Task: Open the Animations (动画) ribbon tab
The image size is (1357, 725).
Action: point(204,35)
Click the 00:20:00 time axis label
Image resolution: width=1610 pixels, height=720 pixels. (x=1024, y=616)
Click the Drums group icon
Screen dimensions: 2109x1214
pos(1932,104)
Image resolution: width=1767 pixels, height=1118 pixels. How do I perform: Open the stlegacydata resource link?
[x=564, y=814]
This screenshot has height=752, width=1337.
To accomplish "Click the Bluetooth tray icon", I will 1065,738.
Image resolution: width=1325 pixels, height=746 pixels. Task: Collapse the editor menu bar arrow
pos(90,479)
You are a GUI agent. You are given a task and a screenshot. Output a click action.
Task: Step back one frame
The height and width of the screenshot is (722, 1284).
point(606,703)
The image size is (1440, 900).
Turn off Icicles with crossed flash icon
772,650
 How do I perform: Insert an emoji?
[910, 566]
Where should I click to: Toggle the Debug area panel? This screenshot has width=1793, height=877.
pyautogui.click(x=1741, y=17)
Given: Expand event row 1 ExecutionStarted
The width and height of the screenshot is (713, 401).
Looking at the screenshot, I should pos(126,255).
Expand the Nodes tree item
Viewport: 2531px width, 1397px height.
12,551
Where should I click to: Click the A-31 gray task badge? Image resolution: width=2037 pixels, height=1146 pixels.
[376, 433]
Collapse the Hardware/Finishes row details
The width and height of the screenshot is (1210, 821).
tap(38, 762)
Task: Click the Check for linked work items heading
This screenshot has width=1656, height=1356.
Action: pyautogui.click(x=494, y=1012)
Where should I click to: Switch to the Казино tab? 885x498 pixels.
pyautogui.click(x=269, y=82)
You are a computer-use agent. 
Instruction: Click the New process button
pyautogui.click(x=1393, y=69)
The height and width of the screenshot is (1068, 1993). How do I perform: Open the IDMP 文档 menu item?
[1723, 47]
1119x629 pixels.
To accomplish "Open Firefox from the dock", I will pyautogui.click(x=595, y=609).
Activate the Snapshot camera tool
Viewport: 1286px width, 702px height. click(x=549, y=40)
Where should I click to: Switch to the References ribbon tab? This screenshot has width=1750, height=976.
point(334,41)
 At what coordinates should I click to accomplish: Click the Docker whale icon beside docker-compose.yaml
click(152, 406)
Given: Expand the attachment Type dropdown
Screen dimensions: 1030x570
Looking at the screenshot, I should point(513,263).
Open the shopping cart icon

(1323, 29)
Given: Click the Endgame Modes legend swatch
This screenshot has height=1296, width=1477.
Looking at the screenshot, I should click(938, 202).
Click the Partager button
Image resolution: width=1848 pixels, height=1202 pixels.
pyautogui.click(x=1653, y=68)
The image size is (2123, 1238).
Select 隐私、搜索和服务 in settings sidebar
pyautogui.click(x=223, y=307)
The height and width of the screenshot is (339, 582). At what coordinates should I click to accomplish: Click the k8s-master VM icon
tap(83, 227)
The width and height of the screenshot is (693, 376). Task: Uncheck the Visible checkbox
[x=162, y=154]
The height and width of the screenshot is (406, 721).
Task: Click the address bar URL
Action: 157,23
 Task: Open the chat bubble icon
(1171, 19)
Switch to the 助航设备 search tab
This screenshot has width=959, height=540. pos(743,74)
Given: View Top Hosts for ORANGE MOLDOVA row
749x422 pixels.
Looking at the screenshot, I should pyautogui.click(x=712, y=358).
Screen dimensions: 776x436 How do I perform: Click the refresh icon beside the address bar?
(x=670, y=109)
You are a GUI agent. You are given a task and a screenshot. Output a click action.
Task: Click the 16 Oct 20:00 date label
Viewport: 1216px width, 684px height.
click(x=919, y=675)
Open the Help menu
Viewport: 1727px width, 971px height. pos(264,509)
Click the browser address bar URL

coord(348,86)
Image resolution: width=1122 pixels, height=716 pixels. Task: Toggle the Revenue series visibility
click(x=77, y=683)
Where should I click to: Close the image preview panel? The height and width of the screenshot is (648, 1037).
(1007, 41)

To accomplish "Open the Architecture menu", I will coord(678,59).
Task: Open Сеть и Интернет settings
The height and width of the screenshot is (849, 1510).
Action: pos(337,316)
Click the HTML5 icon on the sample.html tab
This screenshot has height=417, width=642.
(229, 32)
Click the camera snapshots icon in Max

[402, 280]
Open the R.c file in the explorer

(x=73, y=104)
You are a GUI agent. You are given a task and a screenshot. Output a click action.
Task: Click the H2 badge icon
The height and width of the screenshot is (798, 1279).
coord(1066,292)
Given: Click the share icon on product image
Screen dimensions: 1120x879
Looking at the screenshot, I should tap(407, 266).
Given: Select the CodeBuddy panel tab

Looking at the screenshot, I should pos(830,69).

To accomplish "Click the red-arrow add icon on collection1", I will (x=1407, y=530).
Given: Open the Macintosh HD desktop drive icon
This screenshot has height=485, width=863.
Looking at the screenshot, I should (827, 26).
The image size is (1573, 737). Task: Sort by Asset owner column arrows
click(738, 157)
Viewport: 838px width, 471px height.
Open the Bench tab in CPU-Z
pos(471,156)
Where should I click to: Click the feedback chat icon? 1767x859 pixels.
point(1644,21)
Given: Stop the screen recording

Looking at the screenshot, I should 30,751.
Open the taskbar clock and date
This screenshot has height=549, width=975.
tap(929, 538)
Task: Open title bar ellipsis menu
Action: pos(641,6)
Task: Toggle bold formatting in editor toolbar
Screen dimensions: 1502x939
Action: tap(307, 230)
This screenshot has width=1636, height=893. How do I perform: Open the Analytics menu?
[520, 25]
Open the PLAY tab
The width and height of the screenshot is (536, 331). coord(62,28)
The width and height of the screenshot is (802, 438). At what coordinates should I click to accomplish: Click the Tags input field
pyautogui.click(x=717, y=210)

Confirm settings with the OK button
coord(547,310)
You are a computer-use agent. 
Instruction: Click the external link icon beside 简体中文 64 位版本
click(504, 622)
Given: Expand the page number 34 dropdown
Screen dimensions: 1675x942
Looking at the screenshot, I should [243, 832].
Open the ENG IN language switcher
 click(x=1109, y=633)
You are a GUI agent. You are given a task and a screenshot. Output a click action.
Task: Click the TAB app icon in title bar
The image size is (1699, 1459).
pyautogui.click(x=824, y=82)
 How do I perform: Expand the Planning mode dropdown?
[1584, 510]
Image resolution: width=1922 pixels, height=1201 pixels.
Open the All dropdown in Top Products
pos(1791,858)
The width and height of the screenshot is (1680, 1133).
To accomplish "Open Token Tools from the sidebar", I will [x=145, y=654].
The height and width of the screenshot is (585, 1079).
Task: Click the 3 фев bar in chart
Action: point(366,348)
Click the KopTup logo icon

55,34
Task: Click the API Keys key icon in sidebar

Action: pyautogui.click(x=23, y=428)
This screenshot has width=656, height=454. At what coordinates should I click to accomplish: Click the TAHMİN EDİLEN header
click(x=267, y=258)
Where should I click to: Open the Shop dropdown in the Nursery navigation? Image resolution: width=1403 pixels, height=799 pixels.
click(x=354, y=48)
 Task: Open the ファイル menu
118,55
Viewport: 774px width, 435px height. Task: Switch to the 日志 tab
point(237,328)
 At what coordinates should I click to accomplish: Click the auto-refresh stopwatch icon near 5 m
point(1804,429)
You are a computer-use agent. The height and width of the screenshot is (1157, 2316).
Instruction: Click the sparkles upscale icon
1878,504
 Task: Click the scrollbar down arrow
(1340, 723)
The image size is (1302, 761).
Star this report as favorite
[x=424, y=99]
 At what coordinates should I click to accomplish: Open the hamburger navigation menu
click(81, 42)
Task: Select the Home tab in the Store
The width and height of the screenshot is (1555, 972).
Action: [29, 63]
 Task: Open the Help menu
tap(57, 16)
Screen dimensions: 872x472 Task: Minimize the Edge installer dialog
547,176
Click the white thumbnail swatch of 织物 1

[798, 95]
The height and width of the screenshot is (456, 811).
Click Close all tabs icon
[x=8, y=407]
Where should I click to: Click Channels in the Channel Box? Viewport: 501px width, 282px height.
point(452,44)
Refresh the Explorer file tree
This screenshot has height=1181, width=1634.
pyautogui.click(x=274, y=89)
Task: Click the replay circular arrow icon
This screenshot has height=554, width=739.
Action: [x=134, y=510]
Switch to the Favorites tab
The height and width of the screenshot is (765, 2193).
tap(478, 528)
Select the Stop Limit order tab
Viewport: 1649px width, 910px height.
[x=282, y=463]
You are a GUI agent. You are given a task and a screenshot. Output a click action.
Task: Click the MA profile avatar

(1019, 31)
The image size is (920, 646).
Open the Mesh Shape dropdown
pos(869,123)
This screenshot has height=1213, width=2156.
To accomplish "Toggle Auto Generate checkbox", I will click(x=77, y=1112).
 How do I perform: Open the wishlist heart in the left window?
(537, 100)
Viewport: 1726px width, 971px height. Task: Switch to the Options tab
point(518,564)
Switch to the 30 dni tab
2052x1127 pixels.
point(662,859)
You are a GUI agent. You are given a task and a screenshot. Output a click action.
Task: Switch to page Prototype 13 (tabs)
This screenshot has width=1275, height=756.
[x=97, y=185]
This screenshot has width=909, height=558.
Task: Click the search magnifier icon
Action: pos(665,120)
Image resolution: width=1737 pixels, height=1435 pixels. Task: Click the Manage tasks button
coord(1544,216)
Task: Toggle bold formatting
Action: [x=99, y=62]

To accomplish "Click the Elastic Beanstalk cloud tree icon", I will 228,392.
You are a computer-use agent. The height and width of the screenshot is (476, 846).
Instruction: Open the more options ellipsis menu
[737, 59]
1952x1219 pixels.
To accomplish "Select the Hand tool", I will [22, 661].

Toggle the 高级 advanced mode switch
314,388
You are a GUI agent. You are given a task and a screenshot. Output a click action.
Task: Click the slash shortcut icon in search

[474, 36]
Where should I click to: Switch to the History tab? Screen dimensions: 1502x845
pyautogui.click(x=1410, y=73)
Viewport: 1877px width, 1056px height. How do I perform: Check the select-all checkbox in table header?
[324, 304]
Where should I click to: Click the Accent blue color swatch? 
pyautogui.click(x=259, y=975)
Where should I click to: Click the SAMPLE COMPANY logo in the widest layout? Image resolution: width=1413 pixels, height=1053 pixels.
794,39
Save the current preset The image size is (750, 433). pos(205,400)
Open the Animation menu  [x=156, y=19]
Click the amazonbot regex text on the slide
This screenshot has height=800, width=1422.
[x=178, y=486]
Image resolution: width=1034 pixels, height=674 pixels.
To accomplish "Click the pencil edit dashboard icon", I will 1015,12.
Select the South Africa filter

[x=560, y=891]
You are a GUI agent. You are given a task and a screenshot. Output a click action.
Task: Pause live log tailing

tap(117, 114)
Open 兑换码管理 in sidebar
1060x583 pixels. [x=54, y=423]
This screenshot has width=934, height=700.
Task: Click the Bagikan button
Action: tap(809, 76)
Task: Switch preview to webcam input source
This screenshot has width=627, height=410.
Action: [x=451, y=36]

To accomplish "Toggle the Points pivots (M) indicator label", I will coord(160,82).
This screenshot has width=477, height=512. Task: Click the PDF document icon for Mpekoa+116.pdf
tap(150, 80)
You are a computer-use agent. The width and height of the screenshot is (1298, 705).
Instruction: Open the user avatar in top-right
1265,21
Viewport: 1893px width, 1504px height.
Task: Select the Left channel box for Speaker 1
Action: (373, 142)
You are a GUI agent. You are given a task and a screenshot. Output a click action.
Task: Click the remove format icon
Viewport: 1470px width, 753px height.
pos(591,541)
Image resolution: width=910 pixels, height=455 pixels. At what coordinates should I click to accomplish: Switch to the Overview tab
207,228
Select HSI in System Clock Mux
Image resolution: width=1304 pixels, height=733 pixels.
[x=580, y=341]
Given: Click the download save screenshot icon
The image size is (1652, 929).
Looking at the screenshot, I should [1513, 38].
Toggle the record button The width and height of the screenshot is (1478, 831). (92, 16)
──────────────────────────────
In the entries above, find the line holding "Given: Select the CodeBuddy panel tab" and the line holding "The width and height of the screenshot is (1680, 1133)."; print both of them and every line between, exactly, and nothing else.

Given: Select the CodeBuddy panel tab

Looking at the screenshot, I should pos(830,69).

To accomplish "Click the red-arrow add icon on collection1", I will (x=1407, y=530).
Given: Open the Macintosh HD desktop drive icon
This screenshot has height=485, width=863.
Looking at the screenshot, I should (827, 26).
The image size is (1573, 737). Task: Sort by Asset owner column arrows
click(738, 157)
Viewport: 838px width, 471px height.
Open the Bench tab in CPU-Z
pos(471,156)
Where should I click to: Click the feedback chat icon? 1767x859 pixels.
point(1644,21)
Given: Stop the screen recording

Looking at the screenshot, I should 30,751.
Open the taskbar clock and date
This screenshot has height=549, width=975.
tap(929, 538)
Task: Open title bar ellipsis menu
Action: pos(641,6)
Task: Toggle bold formatting in editor toolbar
Screen dimensions: 1502x939
Action: tap(307, 230)
This screenshot has width=1636, height=893. How do I perform: Open the Analytics menu?
[520, 25]
Open the PLAY tab
The width and height of the screenshot is (536, 331). coord(62,28)
The width and height of the screenshot is (802, 438). At what coordinates should I click to accomplish: Click the Tags input field
pyautogui.click(x=717, y=210)

Confirm settings with the OK button
coord(547,310)
You are a computer-use agent. 
Instruction: Click the external link icon beside 简体中文 64 位版本
click(504, 622)
Given: Expand the page number 34 dropdown
Screen dimensions: 1675x942
Looking at the screenshot, I should [243, 832].
Open the ENG IN language switcher
 click(x=1109, y=633)
You are a GUI agent. You are given a task and a screenshot. Output a click action.
Task: Click the TAB app icon in title bar
The image size is (1699, 1459).
pyautogui.click(x=824, y=82)
 How do I perform: Expand the Planning mode dropdown?
[1584, 510]
Image resolution: width=1922 pixels, height=1201 pixels.
Open the All dropdown in Top Products
pos(1791,858)
The width and height of the screenshot is (1680, 1133).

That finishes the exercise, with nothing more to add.